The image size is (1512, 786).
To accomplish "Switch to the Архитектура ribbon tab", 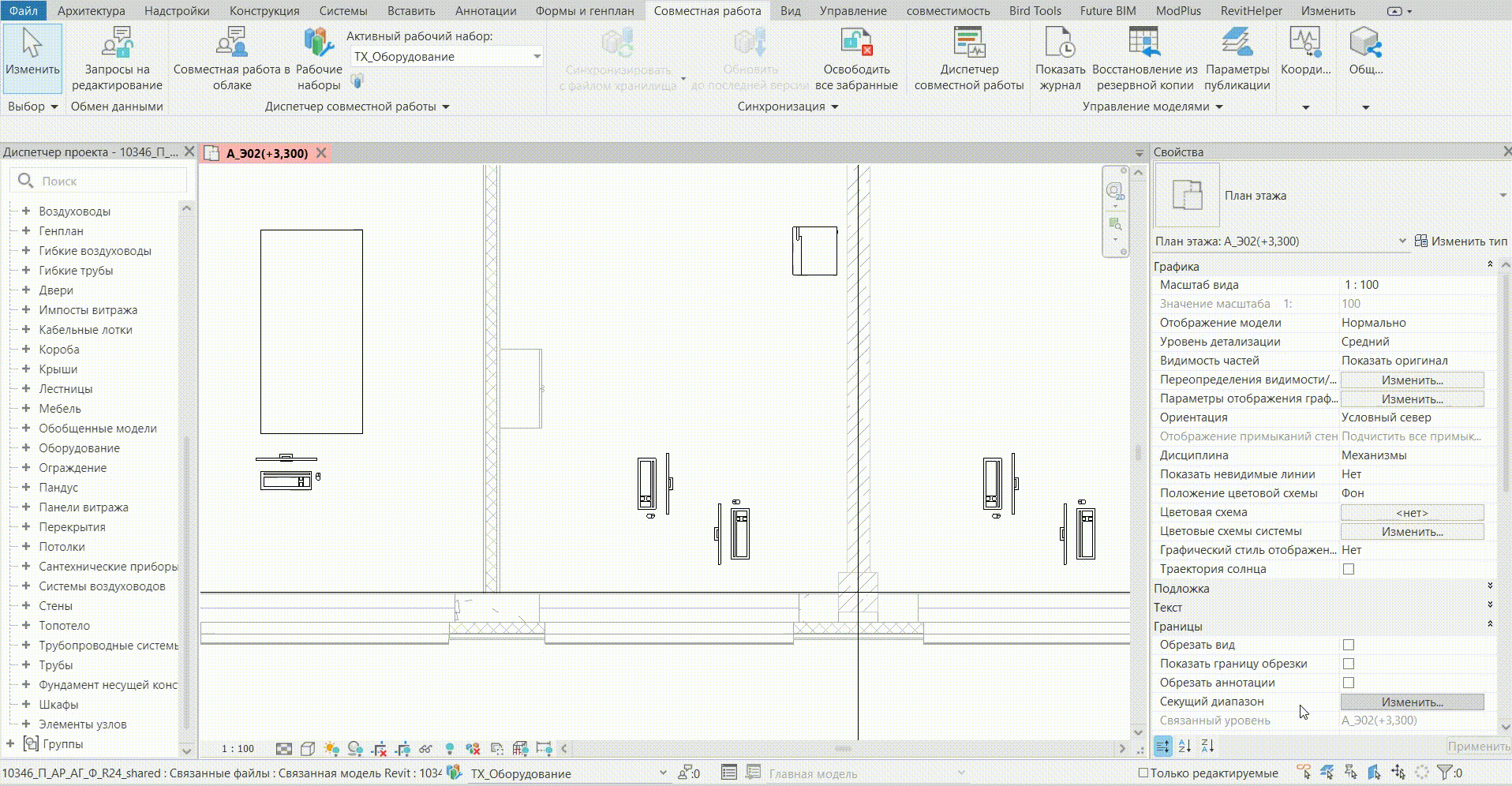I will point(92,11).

==

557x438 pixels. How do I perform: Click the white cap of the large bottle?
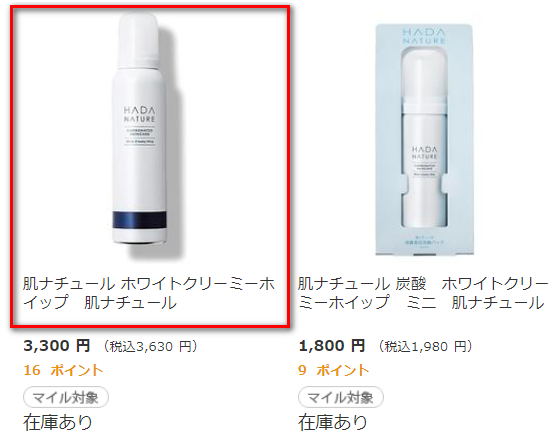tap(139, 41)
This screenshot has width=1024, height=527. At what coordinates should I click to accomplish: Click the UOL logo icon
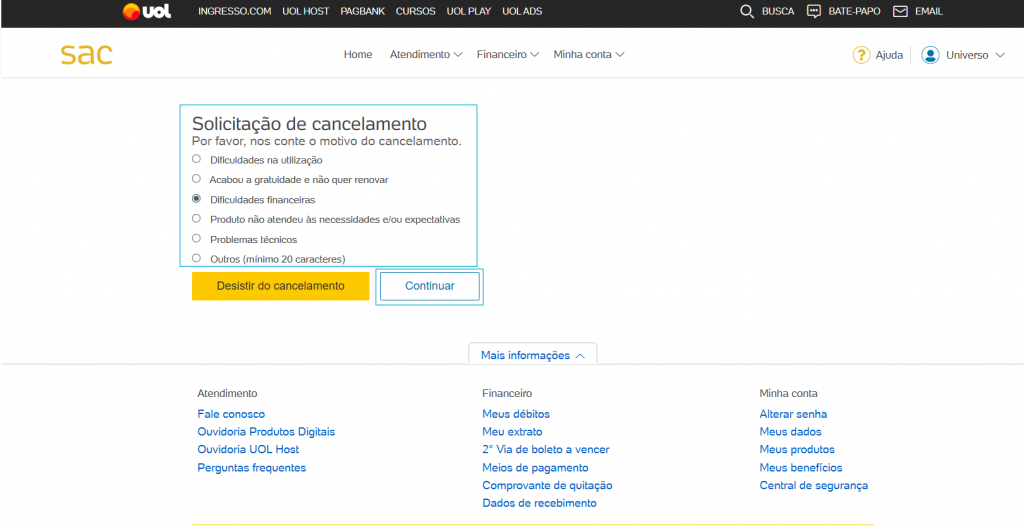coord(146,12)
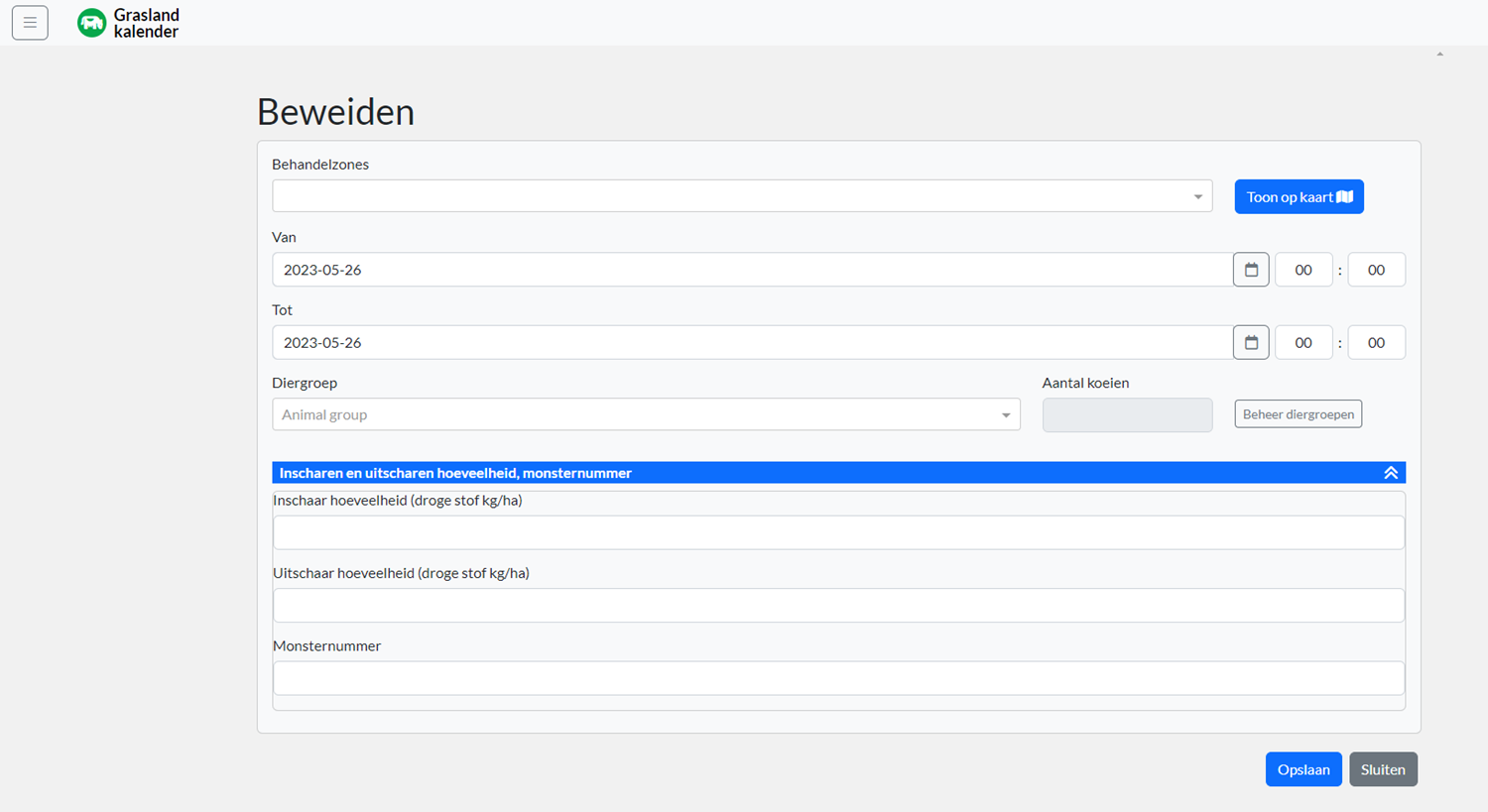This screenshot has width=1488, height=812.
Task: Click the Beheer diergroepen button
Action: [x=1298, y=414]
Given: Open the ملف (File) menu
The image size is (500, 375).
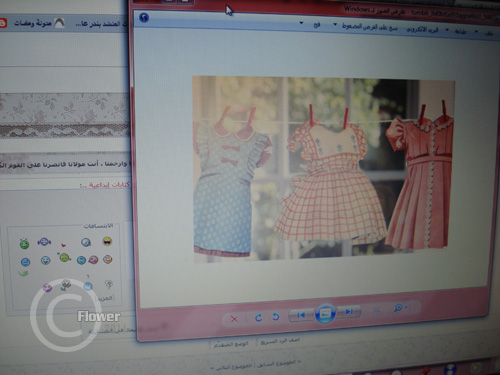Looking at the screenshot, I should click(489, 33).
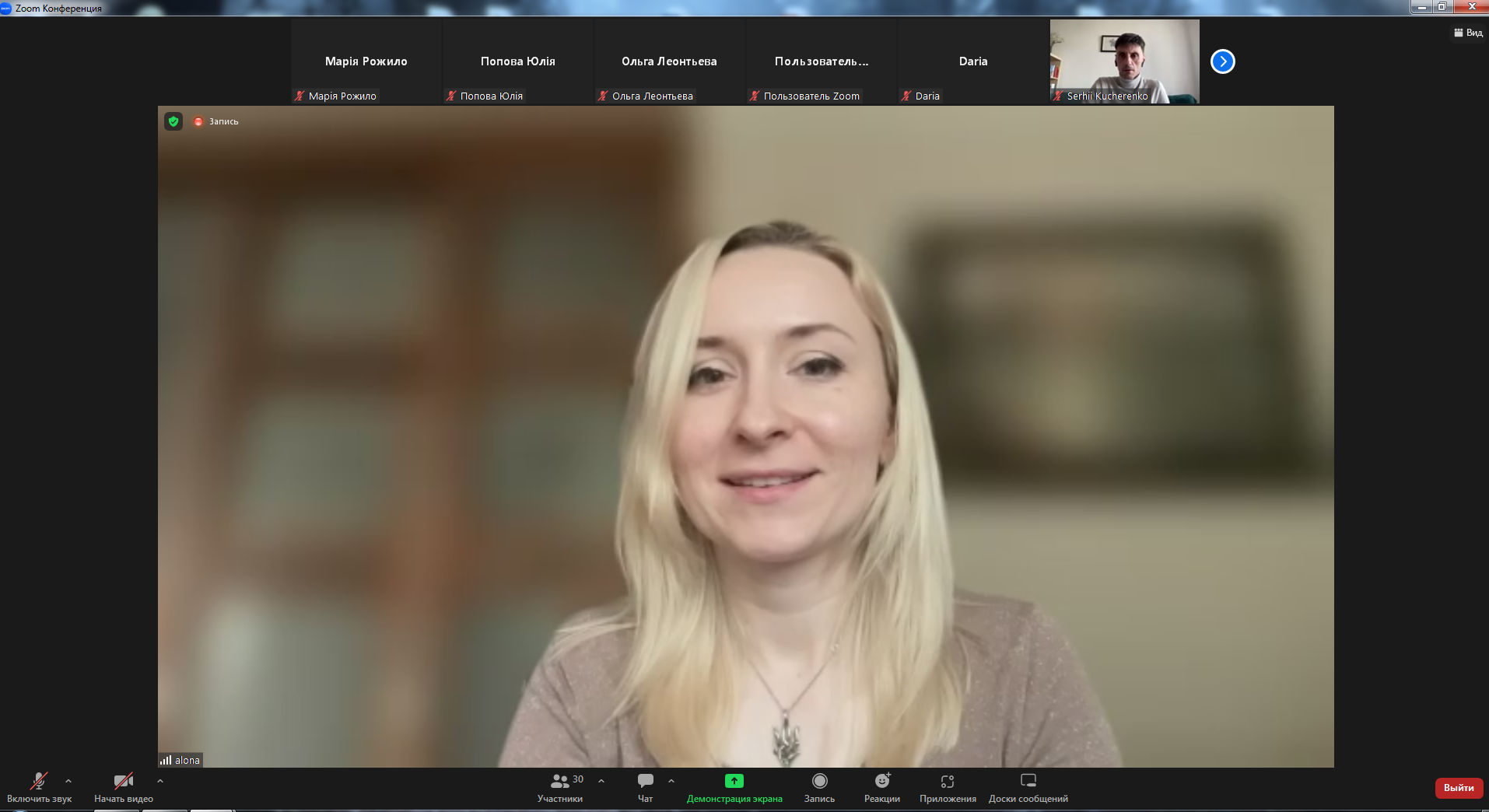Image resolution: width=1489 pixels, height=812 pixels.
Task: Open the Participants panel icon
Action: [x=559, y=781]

◆ Directions for this task:
Look through the material above. Transcribe exactly the lines between the ones with "557x438 pixels. How" and "Given: Open the ملف (File) menu", inclusive, and keep pictures out.

◆ Expected answer:
557x438 pixels. How do I perform: Click the white cap of the large bottle?
tap(139, 41)
This screenshot has width=1024, height=527. At what coordinates should I click to accomplish: Click the UOL logo icon
coord(146,12)
This screenshot has width=1488, height=812.
Task: Click the Beheer diergroepen button
Action: [x=1298, y=414]
Given: Open the ملف (File) menu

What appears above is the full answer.